Questa crisi, direi comunque fisiologica, non è stata affrontata e risolta dai 5stelle. Permane l’atteggiamento di attaccare il passato (che però sarebbe appunto passato) e ad illudere sul futuro. Nella realtà dei fatti ciò che resta sguarnito è il presente ed i suoi problemi.
Non ha un respiro lungo questo atteggiamento. Tanto è vero che il gioco di essere governo ed opposizione, che aveva premiato inizialmente, adesso si sta rivelando un terreno paludoso e insidioso.
I detonatori di queste contraddizioni stanno diventando le diverse situazioni nelle quali il salto di qualità sul terreno dell’azione di governo è compromesso dalla incerta competenza degli esponenti dei 5stelle. Il cambiamento esige di una capacità di interpretazione nel
merito delle questioni che nella pratica non può essere sostituito da tante buone intenzioni e altrettanta approssimazione.
Ad Avellino in una certa misura si è verificata una situazione del genere. Peraltro, amplificata dalla circostanza che il candidato dei 5stelle aveva vinto al ballottaggio,
ma le liste avversarie avevano superato il 50% al primo turno: dunque, c’era una situazione di stallo, per la quale sarebbe stata necessaria una capacità di tessere
le fila tra le parti capendo la condizione bicefala del risultato elettorale. Ma di questi tempi va di moda l’autismo politico.
Forse il movimento 5stelle è entrato in crisi, ma ancora non ne ha preso coscienza. Se pure fosse così, però, resterebbe aperta la domanda sul dopo.
Ed è il vero tema politico che a mio avviso riguarda Avellino, per ora. Ed è la ragione per la quale personalmente avrei lasciato che questa vicenda si consumasse, invece di ricorrere alla sfiducia che offre un alibi nella pubblica opinione ai 5stelle.
Il tema del dopo è un passaggio molto delicato. Non siamo in una situazione bipolare, nella quale alla maggioranza che perde subentra l’opposizione; siamo in una situazione fluida, indefinita, mutevole, che ha sedimentato a tutti i livelli un’insoddisfazione verso l’esistente.
Paradossalmente se perde la maggioranza non è detto che se ne avvantaggi l’opposizione.
La questione sarà su come si interpreta questa spinta. O meglio come si interpreta in maniera alternativa all’indurimento delle posizioni securitarie e sovraniste. Perché il vero avversario oggi i 5 stelle lo hanno nelle stanze di governo, ed è la Lega.

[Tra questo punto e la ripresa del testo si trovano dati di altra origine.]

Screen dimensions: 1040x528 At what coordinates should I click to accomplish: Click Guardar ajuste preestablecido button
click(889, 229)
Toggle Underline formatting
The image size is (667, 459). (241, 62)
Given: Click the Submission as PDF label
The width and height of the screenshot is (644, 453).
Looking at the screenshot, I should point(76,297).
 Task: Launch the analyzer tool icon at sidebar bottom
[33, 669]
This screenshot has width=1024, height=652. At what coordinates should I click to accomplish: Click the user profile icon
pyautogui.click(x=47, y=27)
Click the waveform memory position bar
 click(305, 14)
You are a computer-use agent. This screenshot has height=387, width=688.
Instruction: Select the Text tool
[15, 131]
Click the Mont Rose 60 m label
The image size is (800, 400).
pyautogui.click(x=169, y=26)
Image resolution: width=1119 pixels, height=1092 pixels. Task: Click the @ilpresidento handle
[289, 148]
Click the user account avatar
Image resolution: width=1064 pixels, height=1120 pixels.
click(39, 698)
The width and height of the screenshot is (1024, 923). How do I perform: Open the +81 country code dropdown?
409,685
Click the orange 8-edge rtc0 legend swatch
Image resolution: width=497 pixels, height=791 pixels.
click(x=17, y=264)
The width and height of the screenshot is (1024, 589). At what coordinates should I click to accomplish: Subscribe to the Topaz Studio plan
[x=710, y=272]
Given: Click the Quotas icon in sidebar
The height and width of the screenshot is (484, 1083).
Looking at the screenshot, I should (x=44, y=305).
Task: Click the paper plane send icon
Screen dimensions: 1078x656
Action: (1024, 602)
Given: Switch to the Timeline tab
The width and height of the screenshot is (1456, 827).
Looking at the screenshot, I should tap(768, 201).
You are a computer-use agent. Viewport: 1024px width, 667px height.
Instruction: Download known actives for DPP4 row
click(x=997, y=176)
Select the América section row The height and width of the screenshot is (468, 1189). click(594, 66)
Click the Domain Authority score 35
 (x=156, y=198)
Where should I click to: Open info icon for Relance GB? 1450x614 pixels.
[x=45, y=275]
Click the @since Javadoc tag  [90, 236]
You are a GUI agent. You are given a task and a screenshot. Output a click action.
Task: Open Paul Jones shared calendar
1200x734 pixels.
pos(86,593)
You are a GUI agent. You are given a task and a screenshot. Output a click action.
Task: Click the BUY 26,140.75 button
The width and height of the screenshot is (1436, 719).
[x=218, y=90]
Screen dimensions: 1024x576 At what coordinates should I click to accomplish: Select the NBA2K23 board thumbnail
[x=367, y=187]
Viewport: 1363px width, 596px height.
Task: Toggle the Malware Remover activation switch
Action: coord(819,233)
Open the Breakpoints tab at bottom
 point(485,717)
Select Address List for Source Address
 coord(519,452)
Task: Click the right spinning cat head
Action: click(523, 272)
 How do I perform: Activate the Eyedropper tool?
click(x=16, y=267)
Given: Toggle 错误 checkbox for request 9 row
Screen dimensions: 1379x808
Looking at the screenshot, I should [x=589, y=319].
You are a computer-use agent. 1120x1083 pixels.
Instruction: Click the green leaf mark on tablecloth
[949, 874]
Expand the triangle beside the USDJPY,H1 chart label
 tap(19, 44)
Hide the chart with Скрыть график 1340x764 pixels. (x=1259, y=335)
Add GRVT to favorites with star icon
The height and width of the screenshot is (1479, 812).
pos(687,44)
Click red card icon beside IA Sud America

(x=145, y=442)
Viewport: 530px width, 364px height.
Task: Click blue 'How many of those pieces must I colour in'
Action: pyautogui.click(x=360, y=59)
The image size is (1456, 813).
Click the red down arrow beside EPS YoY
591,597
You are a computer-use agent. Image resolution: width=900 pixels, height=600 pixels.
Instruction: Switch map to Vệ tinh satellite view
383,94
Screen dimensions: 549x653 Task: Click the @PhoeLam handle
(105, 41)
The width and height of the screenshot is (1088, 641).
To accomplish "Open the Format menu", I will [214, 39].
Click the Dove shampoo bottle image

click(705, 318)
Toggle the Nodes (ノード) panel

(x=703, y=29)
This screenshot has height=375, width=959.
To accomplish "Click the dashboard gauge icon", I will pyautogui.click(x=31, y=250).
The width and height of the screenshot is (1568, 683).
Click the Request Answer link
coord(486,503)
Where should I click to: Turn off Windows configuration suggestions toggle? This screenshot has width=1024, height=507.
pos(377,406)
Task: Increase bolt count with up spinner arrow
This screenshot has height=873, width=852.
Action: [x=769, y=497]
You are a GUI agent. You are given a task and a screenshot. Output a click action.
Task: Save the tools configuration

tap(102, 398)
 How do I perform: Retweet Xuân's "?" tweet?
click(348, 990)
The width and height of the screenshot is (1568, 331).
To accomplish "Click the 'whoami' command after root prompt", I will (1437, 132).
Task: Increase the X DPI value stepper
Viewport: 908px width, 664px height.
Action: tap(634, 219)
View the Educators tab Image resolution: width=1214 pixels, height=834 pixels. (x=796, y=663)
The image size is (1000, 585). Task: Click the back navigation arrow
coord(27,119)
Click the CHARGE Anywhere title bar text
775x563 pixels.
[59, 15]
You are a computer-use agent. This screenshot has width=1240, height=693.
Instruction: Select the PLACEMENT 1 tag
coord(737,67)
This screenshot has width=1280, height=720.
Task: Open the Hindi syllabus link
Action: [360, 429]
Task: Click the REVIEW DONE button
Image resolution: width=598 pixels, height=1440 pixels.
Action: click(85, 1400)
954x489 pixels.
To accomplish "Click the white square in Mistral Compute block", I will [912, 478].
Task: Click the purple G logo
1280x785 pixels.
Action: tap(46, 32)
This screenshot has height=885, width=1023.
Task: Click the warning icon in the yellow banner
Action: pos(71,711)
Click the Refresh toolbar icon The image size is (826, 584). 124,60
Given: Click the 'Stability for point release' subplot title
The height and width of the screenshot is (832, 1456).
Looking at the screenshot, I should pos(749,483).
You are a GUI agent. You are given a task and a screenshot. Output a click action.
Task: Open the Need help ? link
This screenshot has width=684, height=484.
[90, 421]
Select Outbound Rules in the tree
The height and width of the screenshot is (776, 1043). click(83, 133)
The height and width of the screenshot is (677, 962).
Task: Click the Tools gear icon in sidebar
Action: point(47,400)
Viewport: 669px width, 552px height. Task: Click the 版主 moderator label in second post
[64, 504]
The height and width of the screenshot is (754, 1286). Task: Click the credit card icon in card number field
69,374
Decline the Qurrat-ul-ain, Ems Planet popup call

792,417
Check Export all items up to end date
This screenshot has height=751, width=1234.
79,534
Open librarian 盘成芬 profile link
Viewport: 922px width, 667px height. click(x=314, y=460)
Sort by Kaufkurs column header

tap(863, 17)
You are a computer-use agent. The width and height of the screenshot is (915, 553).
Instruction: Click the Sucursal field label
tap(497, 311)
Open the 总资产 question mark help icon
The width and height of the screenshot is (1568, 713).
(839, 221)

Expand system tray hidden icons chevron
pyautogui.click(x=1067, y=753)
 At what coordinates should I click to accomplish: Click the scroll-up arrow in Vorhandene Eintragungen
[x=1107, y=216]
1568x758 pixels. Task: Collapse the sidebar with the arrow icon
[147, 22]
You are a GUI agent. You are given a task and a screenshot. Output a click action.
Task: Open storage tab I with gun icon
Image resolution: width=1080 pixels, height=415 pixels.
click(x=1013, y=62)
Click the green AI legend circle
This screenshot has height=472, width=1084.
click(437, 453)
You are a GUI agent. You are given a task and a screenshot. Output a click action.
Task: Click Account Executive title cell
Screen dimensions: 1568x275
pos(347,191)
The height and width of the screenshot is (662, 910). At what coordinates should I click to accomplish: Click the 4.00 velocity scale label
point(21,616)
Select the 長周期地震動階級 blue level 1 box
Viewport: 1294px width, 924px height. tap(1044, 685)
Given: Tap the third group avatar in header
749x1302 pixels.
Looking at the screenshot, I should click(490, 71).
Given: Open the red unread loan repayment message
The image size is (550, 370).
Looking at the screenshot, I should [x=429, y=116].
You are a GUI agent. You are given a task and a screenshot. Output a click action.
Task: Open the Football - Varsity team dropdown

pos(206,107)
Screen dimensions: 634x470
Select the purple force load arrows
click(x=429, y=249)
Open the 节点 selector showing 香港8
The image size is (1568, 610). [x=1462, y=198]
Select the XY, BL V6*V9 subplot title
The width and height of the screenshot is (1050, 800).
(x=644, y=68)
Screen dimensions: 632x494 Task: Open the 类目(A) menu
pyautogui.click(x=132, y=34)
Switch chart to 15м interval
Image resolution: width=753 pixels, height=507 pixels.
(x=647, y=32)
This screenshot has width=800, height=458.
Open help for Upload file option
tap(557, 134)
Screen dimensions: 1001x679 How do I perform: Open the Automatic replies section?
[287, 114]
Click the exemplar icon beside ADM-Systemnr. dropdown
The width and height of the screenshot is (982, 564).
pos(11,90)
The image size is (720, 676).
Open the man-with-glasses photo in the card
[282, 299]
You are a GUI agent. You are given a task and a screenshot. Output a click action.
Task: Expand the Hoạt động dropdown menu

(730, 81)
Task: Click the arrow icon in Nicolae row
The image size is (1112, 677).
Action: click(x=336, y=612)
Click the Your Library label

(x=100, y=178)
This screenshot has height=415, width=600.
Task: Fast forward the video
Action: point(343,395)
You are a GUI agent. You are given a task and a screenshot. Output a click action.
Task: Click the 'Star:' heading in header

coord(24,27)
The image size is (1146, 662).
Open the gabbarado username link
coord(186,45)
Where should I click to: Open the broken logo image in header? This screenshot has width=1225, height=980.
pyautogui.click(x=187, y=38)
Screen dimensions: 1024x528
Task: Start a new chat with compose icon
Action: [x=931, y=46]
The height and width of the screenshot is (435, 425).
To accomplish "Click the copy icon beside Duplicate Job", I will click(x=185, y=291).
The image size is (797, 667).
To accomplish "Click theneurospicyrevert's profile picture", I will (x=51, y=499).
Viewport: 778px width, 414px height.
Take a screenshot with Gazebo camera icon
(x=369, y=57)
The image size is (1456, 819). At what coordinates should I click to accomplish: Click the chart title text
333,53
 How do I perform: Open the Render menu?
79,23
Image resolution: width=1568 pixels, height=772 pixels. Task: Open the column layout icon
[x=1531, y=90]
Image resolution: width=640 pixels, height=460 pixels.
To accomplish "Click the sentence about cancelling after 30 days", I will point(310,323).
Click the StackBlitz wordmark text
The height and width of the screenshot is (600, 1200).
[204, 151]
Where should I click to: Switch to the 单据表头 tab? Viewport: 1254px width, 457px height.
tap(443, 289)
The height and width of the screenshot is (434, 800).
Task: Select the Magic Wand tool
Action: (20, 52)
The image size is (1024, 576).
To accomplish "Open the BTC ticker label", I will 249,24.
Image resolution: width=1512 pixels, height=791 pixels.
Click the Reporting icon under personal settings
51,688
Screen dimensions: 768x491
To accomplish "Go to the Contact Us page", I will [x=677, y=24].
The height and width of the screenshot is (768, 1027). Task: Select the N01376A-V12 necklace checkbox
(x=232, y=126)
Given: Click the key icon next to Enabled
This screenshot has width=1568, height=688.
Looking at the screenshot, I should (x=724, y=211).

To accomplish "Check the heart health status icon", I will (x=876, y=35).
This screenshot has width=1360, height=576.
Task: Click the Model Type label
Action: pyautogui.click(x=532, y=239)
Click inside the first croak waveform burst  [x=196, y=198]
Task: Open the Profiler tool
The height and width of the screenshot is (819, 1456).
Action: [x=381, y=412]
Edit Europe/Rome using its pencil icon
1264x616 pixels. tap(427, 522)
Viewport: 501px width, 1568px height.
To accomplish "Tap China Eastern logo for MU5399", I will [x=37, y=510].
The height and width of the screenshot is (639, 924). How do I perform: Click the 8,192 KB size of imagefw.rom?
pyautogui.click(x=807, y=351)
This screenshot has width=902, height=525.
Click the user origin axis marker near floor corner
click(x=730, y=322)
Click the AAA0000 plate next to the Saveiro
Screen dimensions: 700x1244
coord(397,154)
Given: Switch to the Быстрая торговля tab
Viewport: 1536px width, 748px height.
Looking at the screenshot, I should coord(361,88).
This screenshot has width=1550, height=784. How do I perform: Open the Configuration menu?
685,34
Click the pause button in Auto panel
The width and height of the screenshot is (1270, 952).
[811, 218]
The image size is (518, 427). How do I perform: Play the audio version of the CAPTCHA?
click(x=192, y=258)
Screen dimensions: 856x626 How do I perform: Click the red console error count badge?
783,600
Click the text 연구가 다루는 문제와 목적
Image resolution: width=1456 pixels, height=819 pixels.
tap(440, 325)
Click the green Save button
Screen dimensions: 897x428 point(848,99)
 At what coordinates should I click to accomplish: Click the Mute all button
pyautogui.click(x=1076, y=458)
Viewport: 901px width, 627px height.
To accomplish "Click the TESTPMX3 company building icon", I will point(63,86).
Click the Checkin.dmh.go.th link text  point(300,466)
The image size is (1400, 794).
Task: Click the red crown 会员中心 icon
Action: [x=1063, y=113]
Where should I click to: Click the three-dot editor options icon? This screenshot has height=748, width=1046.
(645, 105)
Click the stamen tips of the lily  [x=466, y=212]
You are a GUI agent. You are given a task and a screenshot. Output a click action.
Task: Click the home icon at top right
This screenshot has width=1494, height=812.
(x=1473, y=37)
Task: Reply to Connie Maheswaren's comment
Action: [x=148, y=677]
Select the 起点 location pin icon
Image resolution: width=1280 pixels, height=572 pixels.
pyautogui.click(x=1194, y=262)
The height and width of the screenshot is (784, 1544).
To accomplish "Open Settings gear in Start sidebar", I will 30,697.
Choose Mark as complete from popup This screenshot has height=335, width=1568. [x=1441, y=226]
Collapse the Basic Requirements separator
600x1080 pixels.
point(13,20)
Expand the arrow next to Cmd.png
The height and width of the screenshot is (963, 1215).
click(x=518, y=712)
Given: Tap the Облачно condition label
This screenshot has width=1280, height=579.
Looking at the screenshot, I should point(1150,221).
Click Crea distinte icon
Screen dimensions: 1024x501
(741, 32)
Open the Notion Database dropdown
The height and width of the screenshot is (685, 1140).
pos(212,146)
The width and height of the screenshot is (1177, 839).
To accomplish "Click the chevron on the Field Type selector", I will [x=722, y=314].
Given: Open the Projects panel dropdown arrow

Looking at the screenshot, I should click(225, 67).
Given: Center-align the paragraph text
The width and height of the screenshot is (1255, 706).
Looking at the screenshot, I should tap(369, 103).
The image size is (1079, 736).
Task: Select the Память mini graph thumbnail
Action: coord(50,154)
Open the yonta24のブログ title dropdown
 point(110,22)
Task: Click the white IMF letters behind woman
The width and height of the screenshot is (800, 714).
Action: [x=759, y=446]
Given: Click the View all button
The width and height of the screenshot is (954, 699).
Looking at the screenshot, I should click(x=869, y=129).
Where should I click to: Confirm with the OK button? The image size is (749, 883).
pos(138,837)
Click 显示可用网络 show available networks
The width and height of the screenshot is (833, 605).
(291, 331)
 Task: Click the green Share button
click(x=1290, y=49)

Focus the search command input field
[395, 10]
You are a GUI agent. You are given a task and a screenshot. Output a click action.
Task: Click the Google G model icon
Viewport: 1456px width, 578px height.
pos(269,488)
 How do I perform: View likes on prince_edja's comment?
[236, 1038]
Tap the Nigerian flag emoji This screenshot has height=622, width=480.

L’ansia di sicurezza sociale e personale che ha determinato la scompaginamento politico attuale non si accontenterà per placarsi di prendere atto di essere stata illusa o tradita o male interpretata. Magari rifluendo verso posizioni politiche del recente passato. Più facile che si faccia catturare dalla suggestione dell’uomo forte.
Potrebbe essere però che questa ansia, tra meno tempo di quello che pensiamo, tolga a tutti gli alibi dietro i quali ci si sta nascondendo: i nuovi perché nuovi e i vecchi perché vecchi; e chieda una riposta politica fatta di mescolanza di due profili che sino ad oggi sono apparsi impropriamente alternativi: radicalità e ragionevolezza.